The photos of the new old plaster medallion I showed yesterday were taken with the medallion sitting just 1-foot inside the front door. After carrying it from the car that is about as far as I could get. I’m referring to the antique plaster medallion I bought on Craig’s List yesterday.

It is hard to say how much it really weighs. It is not like a 50 pound sack of potatoes that you can really get your arms around and sling it over your shoulder. It may only weigh 50 or 60 pounds, but it is very hard to hold and move. You can only grab it with your hands and you must keep it away from your body, so getting the excess plaster off was a must. Fortunately, 1-foot inside the front door is already a bit of a disaster zone, so working on it there wasn’t an issue.

This is the back side of it. You can see it is filthy and you can also see the impressions of the lath from the ceiling it once hung from. If you look closely you can also see that there are 4 white sections of plaster near the center that have the same lath impressions as the surrounding lime and sand plaster. The white plaster is Plaster of Paris. This is what the medallion itself is made out of. Seeing this was an “Ah Ha” moment for me.

The picture above is from my front parlor. Ignore the brown dots. They are from circa 1970s ceiling tile adhesive from when they stuck ugly ceiling tiles up. You will notice though, that there are 4 circles of white plaster surrounded by lime and sand plaster. This is where a now missing medallion once was. I always assumed that they put 4 dollops of plaster on the back of the medallion and then stuck it on the ceiling, sticking it to the finished plaster ceiling. I now know this is wrong.

What they did was cut out 4 holes in the finished ceiling to expose the lath. They smeared the entire back of the medallion with plaster and put 4 large dollops of plaster on the back to match up with the holes where they exposed the lath. As the medallion was pressed on to the ceiling it formed it’s own keys on the lath. Also, what you can’t see in this picture is that they scored the surrounding lime and sand plaster to give it a better surface to adhere to. Remember the term “scratch coat of plaster”. They really did scratch the surface of the plaster to give the next layer something better to grab a hold of.

The excess plaster on the back was thick. Not only did the medallion have the extra coat of Plaster of Paris with its 4 dollops, it also had 3/8ths of an inch of lime/sand plaster. This easily doubled the weight of it. It is hard to tell from this picture, but that is the exposed surface of the original medallion, then the new coat of Plaster of Paris, and finally the lime plaster.

I first tried just a hand scraper and it worked alright with the remaining ridges of the keys. It had no effect on the Plaster of Paris, and was slow going on the main body of the lime plaster. I would have been there for weeks with the scrapper, so I went back to my trusty friend the Rotozip with the ¼-inch bur bit.
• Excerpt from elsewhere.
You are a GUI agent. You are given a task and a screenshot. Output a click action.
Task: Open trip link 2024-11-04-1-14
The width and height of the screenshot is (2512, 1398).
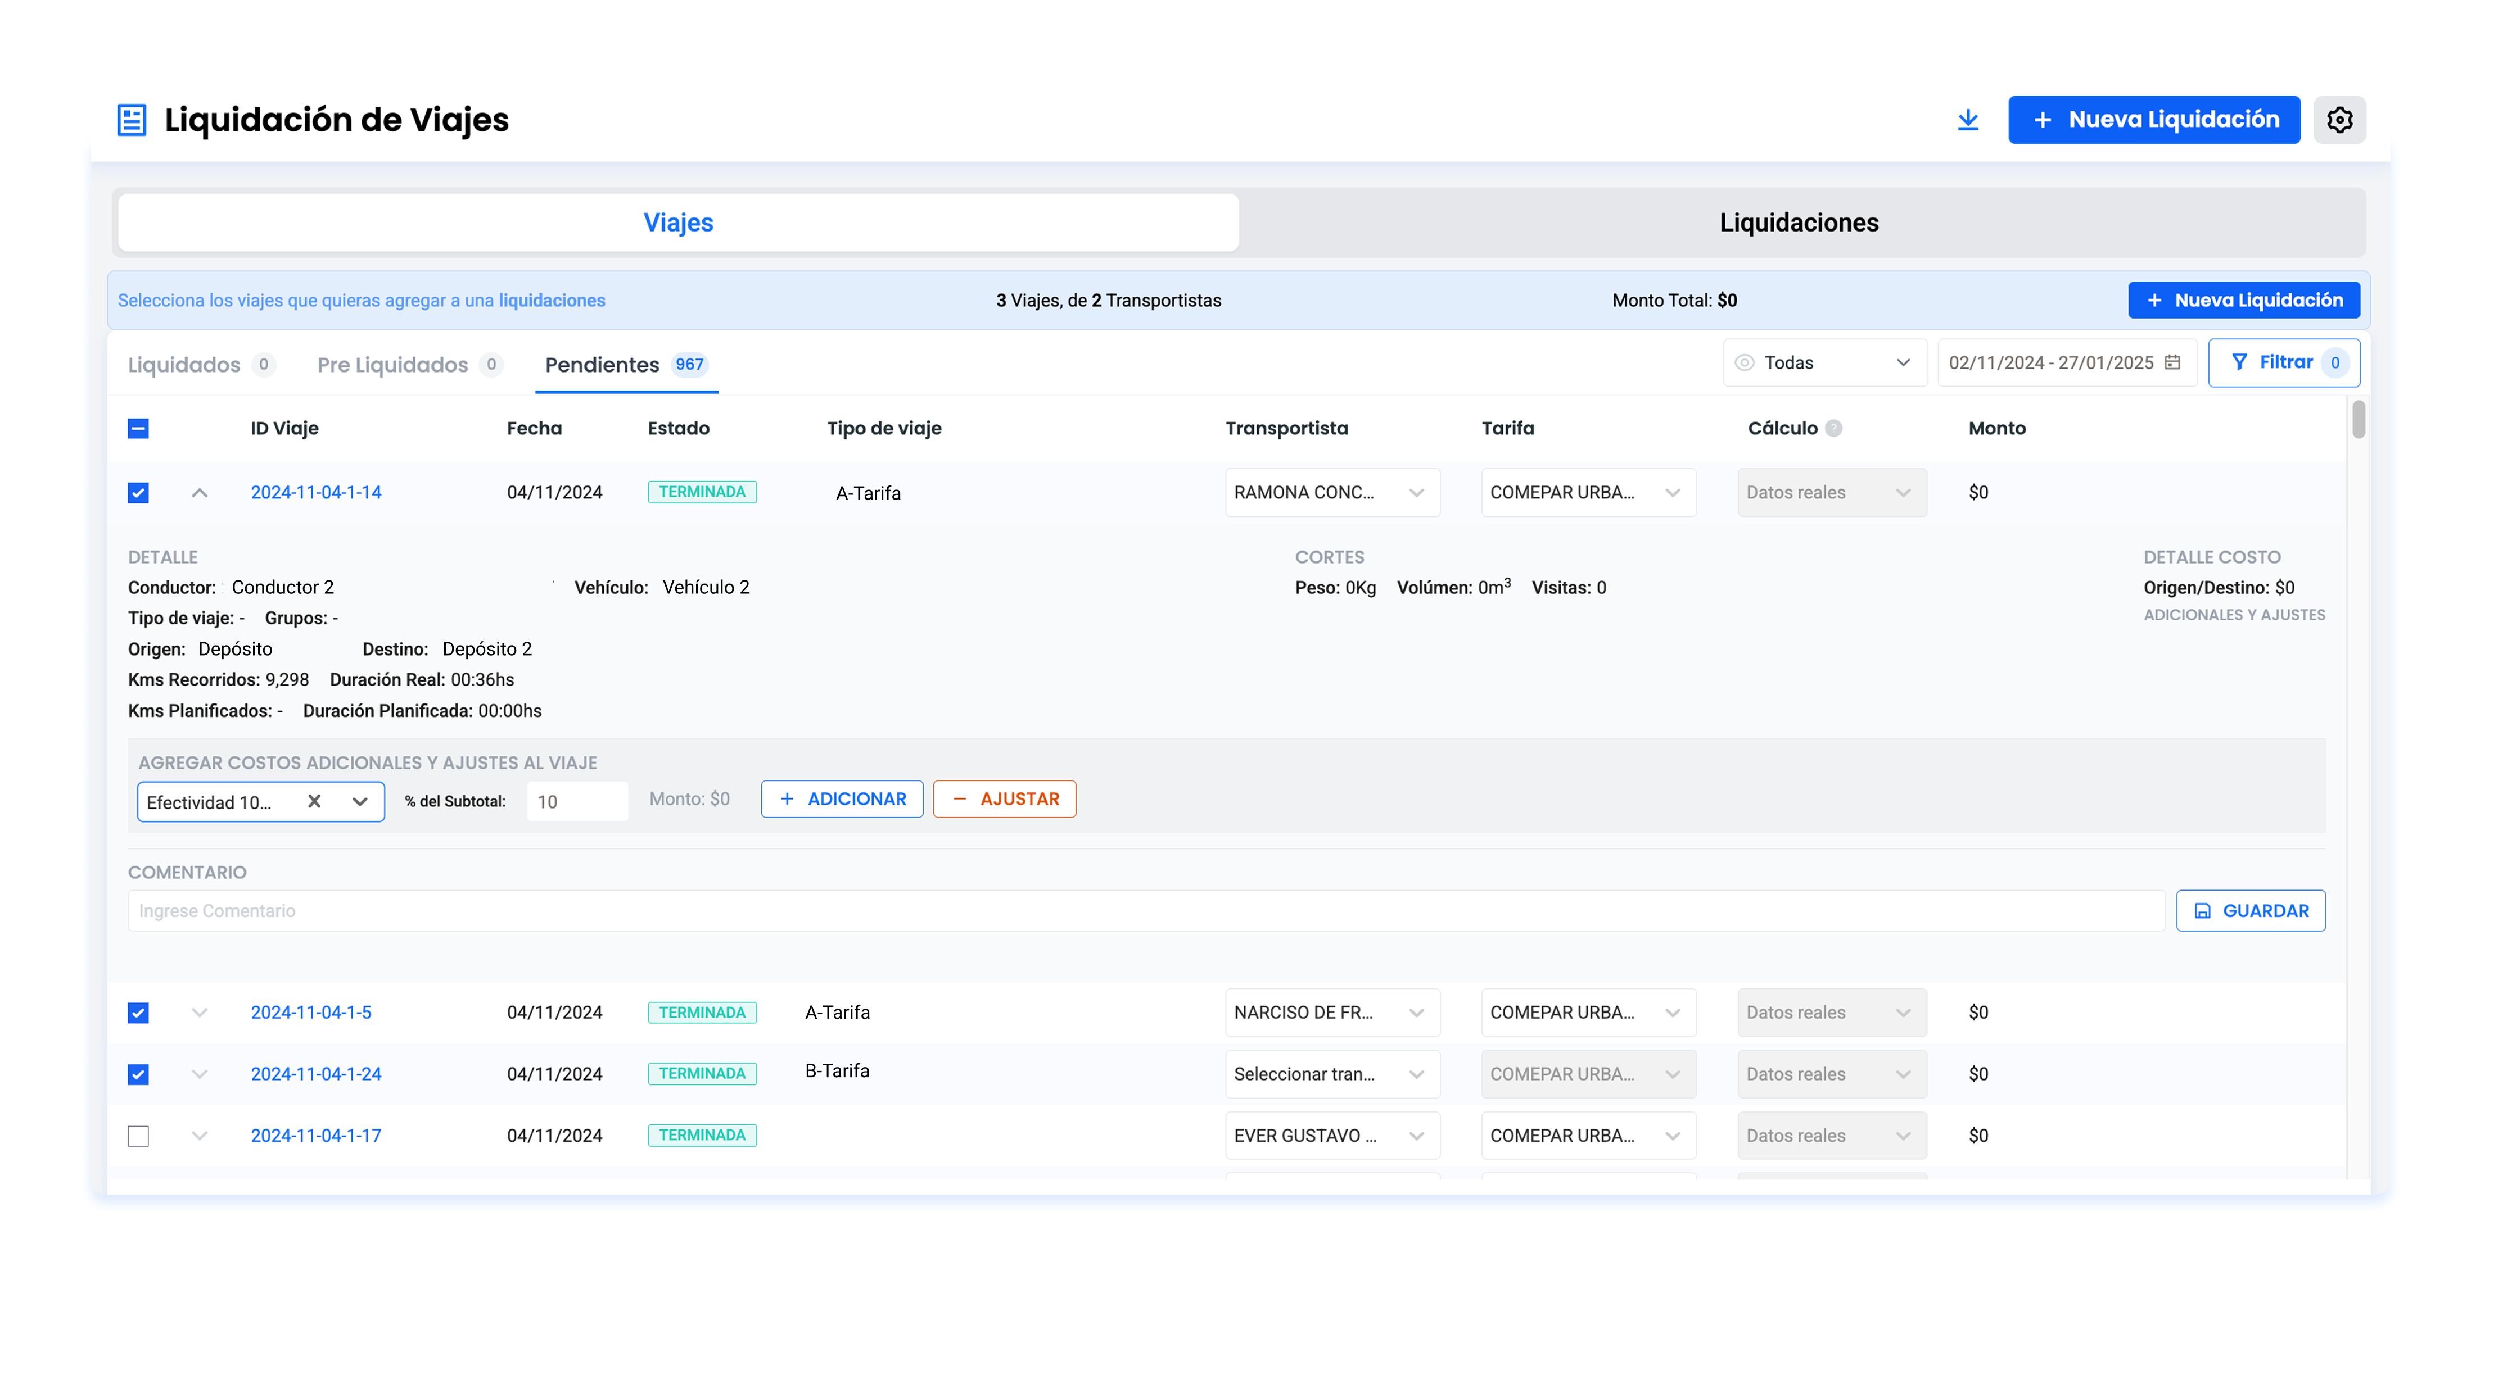click(316, 492)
I furrowed grooves in the plaster about and inch apart and then chiseled off the rest.

Yes, I said chiseled! Chiseled with a hammer and with butt cheeks tightly clinched through the whole process. I had the feeling the thing was going to crack in two with every swing of the hammer. In the end it came through in one piece, but it was a nail biter. Most of the white you see is the original surface of the medallion and you’ll notice on the right you see more scratch marks where they exposed fresh surface for better adhesion.
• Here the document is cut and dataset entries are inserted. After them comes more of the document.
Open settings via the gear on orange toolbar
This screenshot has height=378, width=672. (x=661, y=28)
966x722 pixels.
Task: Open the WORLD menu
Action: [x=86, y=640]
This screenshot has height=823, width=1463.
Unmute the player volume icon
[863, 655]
It is still heavy, but the weight is manageable now. I’ve also decided that this will go up sooner rather than later. I think it will be better to stick it to the original plaster in the stairwell now rather than wait until after I skim coat. It will make skim coating the ceiling a little more difficult, but there is no sense in having the 1/16th of an inch skim coat sit between the medallion and the original plaster that is structurally sound. Of course, I’m going to remove some of the original plaster to expose the lath so the medallion will have its own keys. It is the right way to do it.


St. Blogwen said...

Hooray for detective work!

Do I understand rightly that the lath-imprinted plaster all over the back of your CraigsList medallion was a piece of the ceiling it was originally attached to? Great job getting it off. Whew!

Kate H.

Greg said...

Yes, that is correct. It is almost like someone cut it out of the ceiling.